> _YOUR OBJECTIVE_
Set down precisely the lines from the line with "Beltarieven (959, 1789)" through the end of the material, inclusive, and no pictures.

——

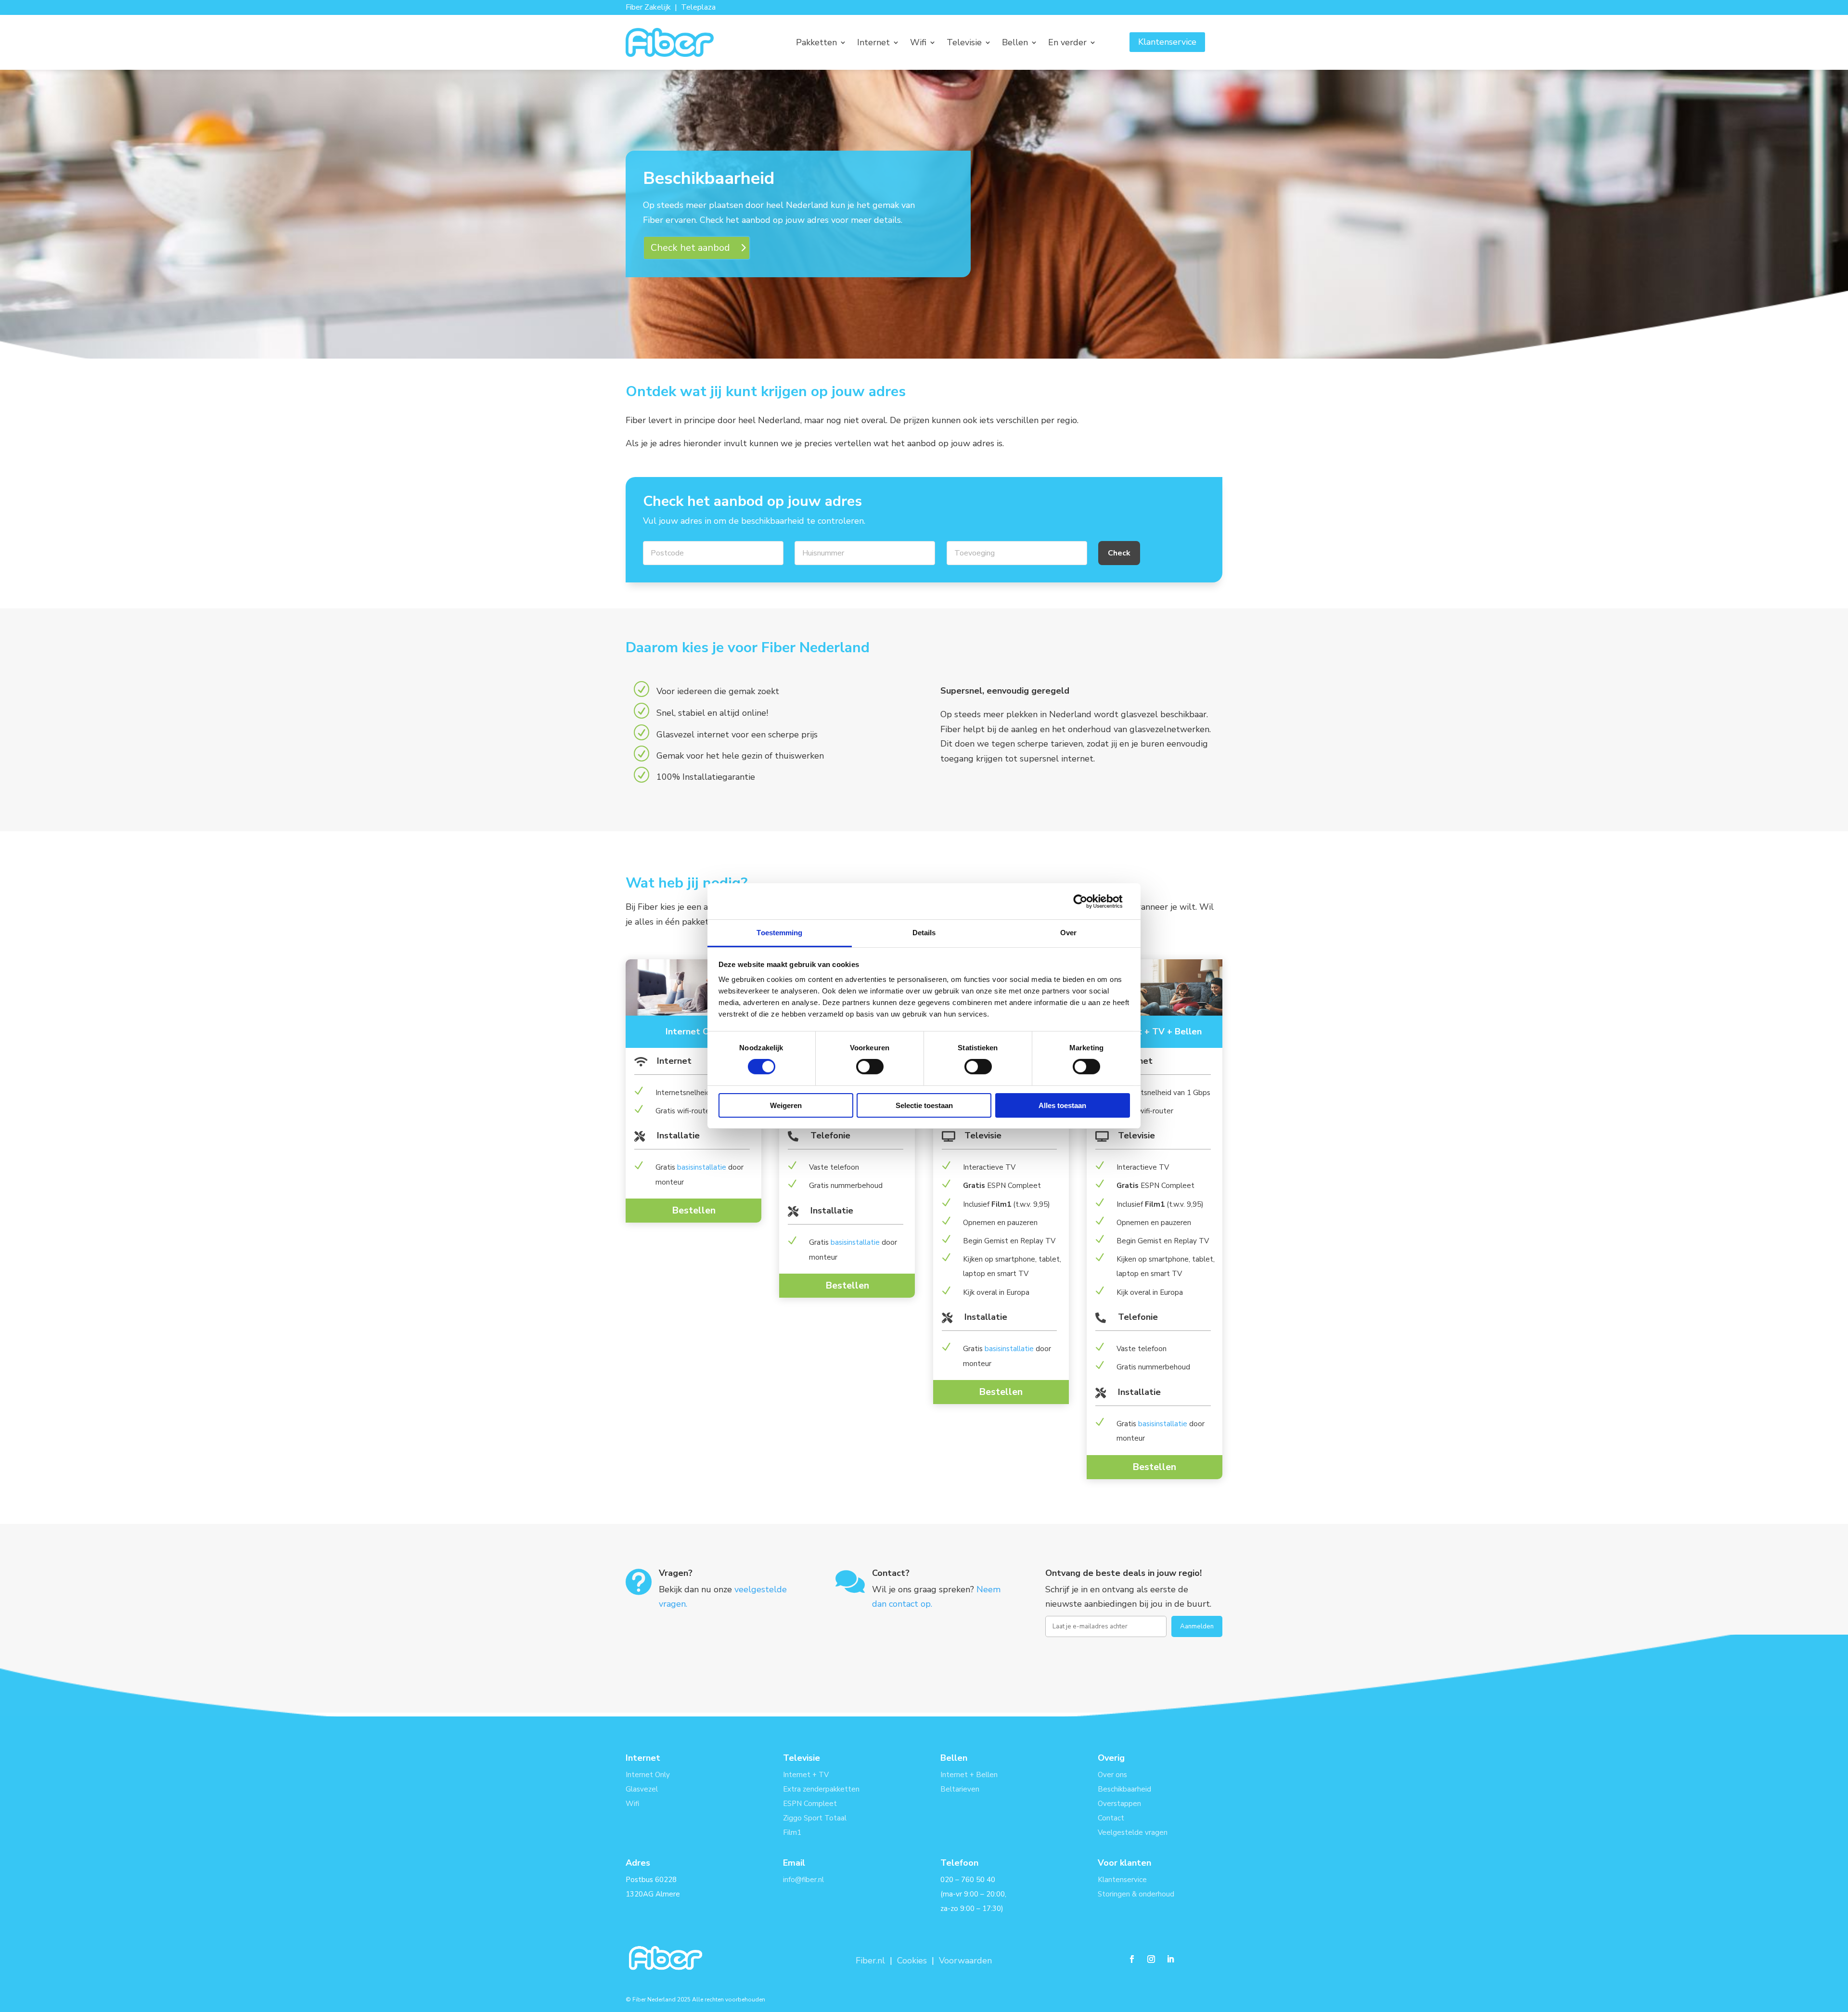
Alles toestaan (1062, 1105)
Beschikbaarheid (1124, 1789)
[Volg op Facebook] (1132, 1959)
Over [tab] (1068, 933)
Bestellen (694, 1210)
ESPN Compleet (810, 1803)
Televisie (964, 43)
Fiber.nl (871, 1960)
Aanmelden (1197, 1626)
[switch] (870, 1066)
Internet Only (648, 1775)
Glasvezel (642, 1789)
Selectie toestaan (924, 1105)
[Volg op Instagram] (1151, 1959)
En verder (1067, 43)
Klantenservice (1167, 42)
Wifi (918, 43)
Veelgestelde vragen (1133, 1832)
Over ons (1112, 1775)
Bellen (1015, 43)
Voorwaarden (965, 1960)
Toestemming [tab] (779, 933)
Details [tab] (924, 933)
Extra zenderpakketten (821, 1789)
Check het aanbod (690, 247)
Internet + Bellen (969, 1775)
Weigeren (786, 1105)
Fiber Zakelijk (648, 7)
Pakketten (816, 43)
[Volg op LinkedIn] (1170, 1959)
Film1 (792, 1832)
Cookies (912, 1960)
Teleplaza (698, 7)
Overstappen (1119, 1803)
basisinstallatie (701, 1167)
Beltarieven (959, 1789)
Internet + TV (806, 1775)
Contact (1111, 1818)
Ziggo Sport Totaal (815, 1818)
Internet (873, 43)
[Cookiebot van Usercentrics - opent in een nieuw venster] (1088, 901)
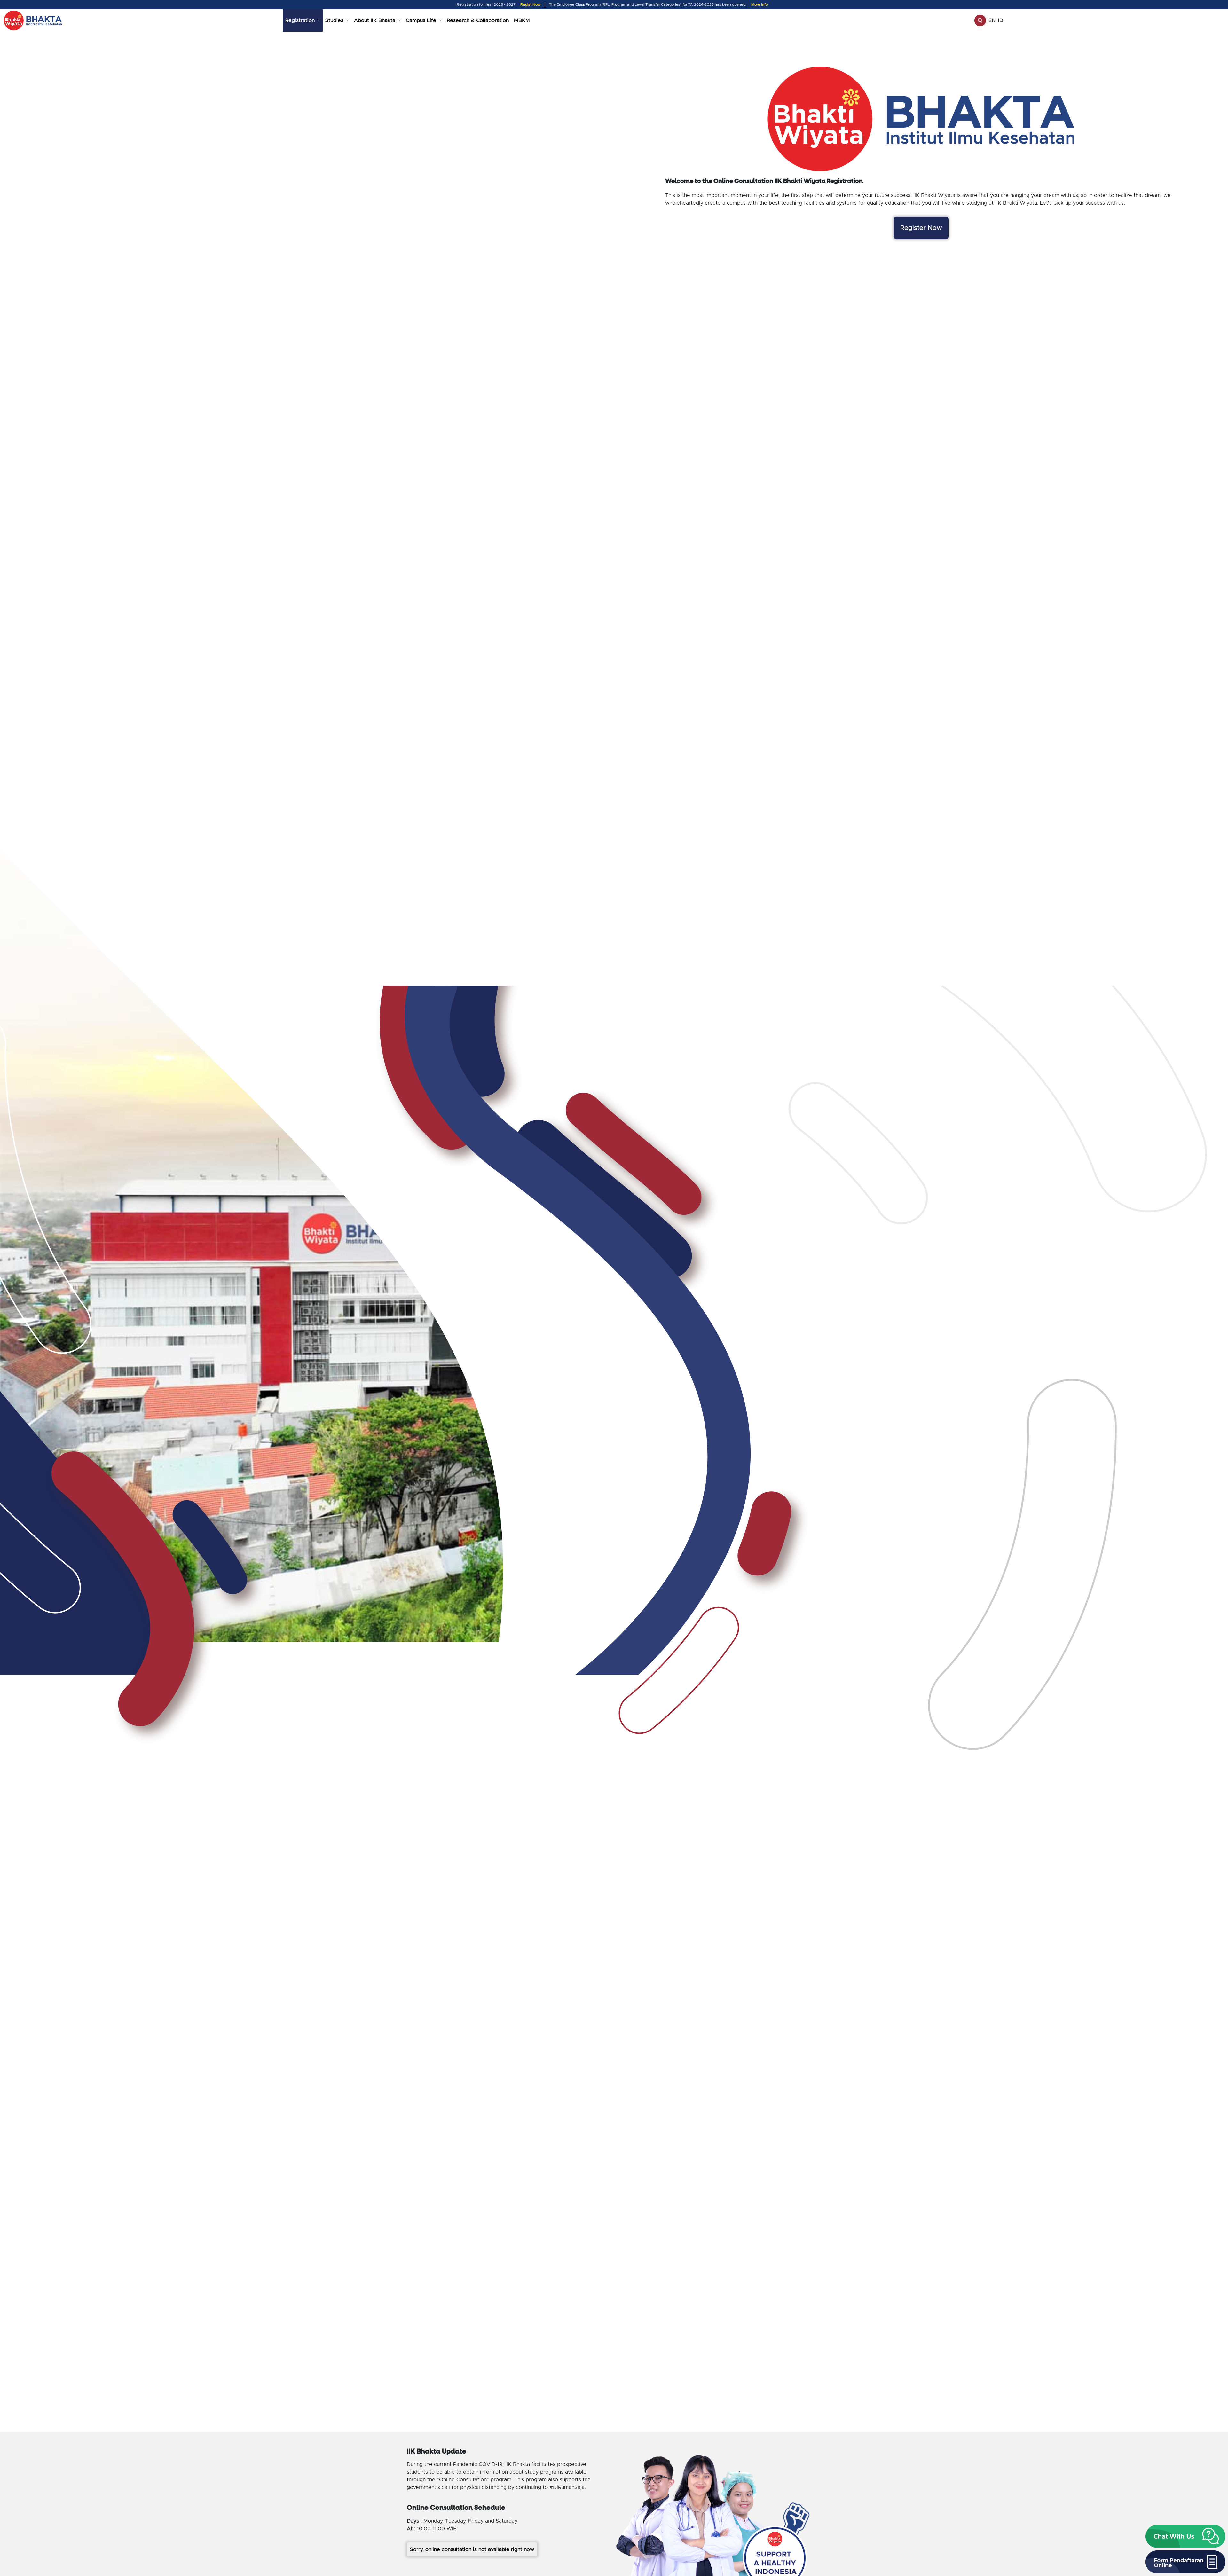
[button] (1185, 2536)
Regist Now (530, 4)
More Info (759, 4)
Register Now (921, 228)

——

> _YOUR RESPONSE_
Beltarieven (959, 1789)
Internet + TV (806, 1775)
Contact (1111, 1818)
Ziggo Sport Totaal (815, 1818)
Internet (873, 43)
[Cookiebot van Usercentrics - opent in een nieuw venster] (1088, 901)
[button] (1185, 2536)
Regist Now (530, 4)
More Info (759, 4)
Register Now (921, 228)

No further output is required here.